DESCRIPTION OF THE TASK
Reproduce all entries verbatim, with nothing added or dropped.

EXERCISE MATERIAL
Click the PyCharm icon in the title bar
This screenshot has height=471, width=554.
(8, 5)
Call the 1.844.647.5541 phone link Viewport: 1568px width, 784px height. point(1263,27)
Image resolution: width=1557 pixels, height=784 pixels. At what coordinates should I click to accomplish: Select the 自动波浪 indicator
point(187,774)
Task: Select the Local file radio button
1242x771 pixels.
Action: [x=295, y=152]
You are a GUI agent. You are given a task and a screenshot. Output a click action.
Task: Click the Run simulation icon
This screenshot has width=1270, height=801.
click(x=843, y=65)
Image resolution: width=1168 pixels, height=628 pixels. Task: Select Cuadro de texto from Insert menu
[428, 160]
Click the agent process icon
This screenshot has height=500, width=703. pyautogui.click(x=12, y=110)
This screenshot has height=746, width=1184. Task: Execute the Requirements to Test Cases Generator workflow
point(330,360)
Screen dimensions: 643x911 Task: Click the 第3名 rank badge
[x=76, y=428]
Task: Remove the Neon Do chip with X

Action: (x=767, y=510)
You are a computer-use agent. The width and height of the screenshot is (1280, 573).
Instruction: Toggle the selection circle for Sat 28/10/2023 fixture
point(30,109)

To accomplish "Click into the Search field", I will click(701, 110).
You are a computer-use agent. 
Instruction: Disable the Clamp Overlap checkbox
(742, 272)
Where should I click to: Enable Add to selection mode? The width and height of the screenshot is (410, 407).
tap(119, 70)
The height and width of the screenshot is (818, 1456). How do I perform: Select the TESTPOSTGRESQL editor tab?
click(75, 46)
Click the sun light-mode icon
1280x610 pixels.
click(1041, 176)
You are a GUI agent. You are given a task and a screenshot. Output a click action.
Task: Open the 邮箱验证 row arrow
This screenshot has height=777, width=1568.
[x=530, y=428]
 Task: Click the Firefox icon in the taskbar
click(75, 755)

REPLY
Click the PyCharm icon in the title bar
This screenshot has height=471, width=554.
(8, 5)
Call the 1.844.647.5541 phone link Viewport: 1568px width, 784px height. point(1263,27)
Image resolution: width=1557 pixels, height=784 pixels. At what coordinates should I click to accomplish: Select the 自动波浪 indicator
point(187,774)
Task: Select the Local file radio button
1242x771 pixels.
Action: [x=295, y=152]
You are a GUI agent. You are given a task and a screenshot. Output a click action.
Task: Click the Run simulation icon
This screenshot has width=1270, height=801.
click(x=843, y=65)
Image resolution: width=1168 pixels, height=628 pixels. Task: Select Cuadro de texto from Insert menu
[428, 160]
Click the agent process icon
This screenshot has height=500, width=703. pyautogui.click(x=12, y=110)
This screenshot has height=746, width=1184. Task: Execute the Requirements to Test Cases Generator workflow
point(330,360)
Screen dimensions: 643x911 Task: Click the 第3名 rank badge
[x=76, y=428]
Task: Remove the Neon Do chip with X

Action: (x=767, y=510)
You are a computer-use agent. The width and height of the screenshot is (1280, 573).
Instruction: Toggle the selection circle for Sat 28/10/2023 fixture
point(30,109)

To accomplish "Click into the Search field", I will click(701, 110).
You are a computer-use agent. 
Instruction: Disable the Clamp Overlap checkbox
(742, 272)
Where should I click to: Enable Add to selection mode? The width and height of the screenshot is (410, 407).
tap(119, 70)
The height and width of the screenshot is (818, 1456). How do I perform: Select the TESTPOSTGRESQL editor tab?
click(75, 46)
Click the sun light-mode icon
1280x610 pixels.
click(1041, 176)
You are a GUI agent. You are given a task and a screenshot. Output a click action.
Task: Open the 邮箱验证 row arrow
This screenshot has height=777, width=1568.
[x=530, y=428]
 Task: Click the Firefox icon in the taskbar
click(75, 755)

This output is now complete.